**What you will do**
Rewrite the entries below, changing every "computer-use agent" to "desktop automation agent" and keeping everything else the same.

(Stored data)
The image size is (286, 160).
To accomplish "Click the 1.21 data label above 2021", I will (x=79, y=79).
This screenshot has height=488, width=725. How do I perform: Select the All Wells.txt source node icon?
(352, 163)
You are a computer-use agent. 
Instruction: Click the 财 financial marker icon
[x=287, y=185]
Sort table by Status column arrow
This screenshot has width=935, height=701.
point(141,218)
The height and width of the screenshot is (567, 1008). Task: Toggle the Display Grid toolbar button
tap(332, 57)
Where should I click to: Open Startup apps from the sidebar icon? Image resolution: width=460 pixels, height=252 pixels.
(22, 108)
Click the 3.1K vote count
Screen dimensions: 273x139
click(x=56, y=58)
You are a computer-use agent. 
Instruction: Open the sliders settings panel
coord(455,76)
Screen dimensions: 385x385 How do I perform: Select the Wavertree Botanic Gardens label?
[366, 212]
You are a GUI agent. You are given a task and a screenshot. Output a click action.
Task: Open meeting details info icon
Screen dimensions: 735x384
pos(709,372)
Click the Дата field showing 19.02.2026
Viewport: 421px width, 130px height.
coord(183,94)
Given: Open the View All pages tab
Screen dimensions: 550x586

**The result**
The image size is (286, 160).
To accomplish "Click the 1.21 data label above 2021", I will (x=79, y=79).
This screenshot has height=488, width=725. How do I perform: Select the All Wells.txt source node icon?
(352, 163)
You are a desktop automation agent. 
Instruction: Click the 财 financial marker icon
[x=287, y=185]
Sort table by Status column arrow
This screenshot has width=935, height=701.
point(141,218)
The height and width of the screenshot is (567, 1008). Task: Toggle the Display Grid toolbar button
tap(332, 57)
Where should I click to: Open Startup apps from the sidebar icon? Image resolution: width=460 pixels, height=252 pixels.
(22, 108)
Click the 3.1K vote count
Screen dimensions: 273x139
click(x=56, y=58)
You are a desktop automation agent. 
Instruction: Open the sliders settings panel
coord(455,76)
Screen dimensions: 385x385 How do I perform: Select the Wavertree Botanic Gardens label?
[366, 212]
You are a GUI agent. You are given a task and a screenshot. Output a click action.
Task: Open meeting details info icon
Screen dimensions: 735x384
pos(709,372)
Click the Дата field showing 19.02.2026
Viewport: 421px width, 130px height.
coord(183,94)
Given: Open the View All pages tab
Screen dimensions: 550x586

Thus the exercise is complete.